A transferência do ministro Luiz Fux da Primeira para a Segunda Turma do Supremo Tribunal Federal (STF), confirmada ontem pelo presidente da Corte, Edson Fachin, pode provocar uma reconfiguração significativa na dinâmica interna do tribunal.
A movimentação ocorre após a aposentadoria de Luís Roberto Barroso. Fux, que vinha atuando ao lado de Cármen Lúcia, Cristiano Zanin, Flávio Dino e Alexandre de Moraes na Primeira Turma, destacou-se recentemente ao apresentar voto isolado de mais de 15 horas no julgamento de Jair Bolsonaro e de outros sete réus ligados à tentativa de golpe, divergindo de seus colegas.
Com a saída de Fux, a Primeira Turma passará a ter quatro ministros indicados pelo presidente Luiz Inácio Lula da Silva, incluindo o possível reforço do atual advogado-geral da União, Jorge Messias, favorito à vaga de Barroso. O colegiado, portanto, tende a consolidar-se com predominância de indicações alinhadas ao governo federal.

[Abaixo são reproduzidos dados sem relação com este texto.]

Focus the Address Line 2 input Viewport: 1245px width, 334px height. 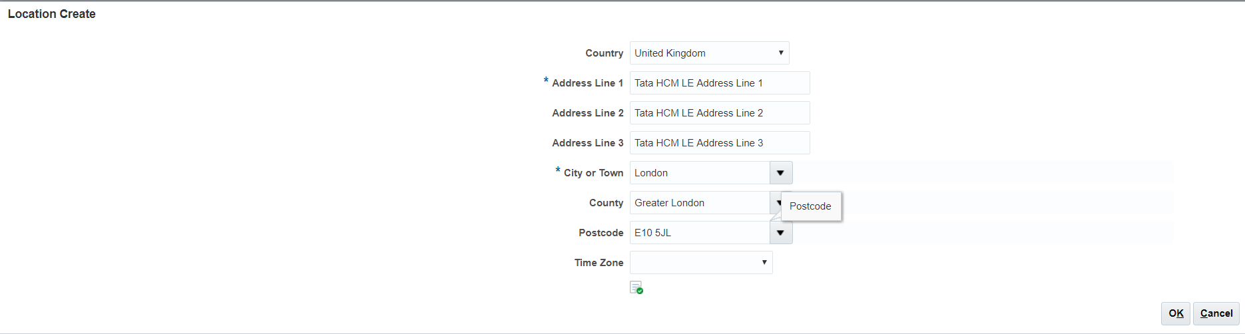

Na Segunda Turma, Fux se encontrará em novo contexto, ao lado de dois ministros indicados por Jair Bolsonaro — Kássio Nunes Marques e André Mendonça — além de Gilmar Mendes e Dias Toffoli. A mudança reforça a percepção de um STF dividido em blocos ideológicos, cenário que pode acirrar a polarização política, sobretudo em ano eleitoral.
Entre apoiadores de Bolsonaro, a presença de Fux na Segunda Turma é recebida com otimismo, alimentando expectativas de “equilibrar forças” e “reduzir a influência de Gilmar Mendes”. No entanto, ainda há desconfiança sobre o andamento de processos relacionados ao ex-presidente.
Segundo um advogado influente em Brasília, a situação se assemelha a um “Fla x Flu” judicial: decisões de grande repercussão política poderão depender da Turma que absorver cada ação, tornando o futuro do STF mais imprevisível e estratégico.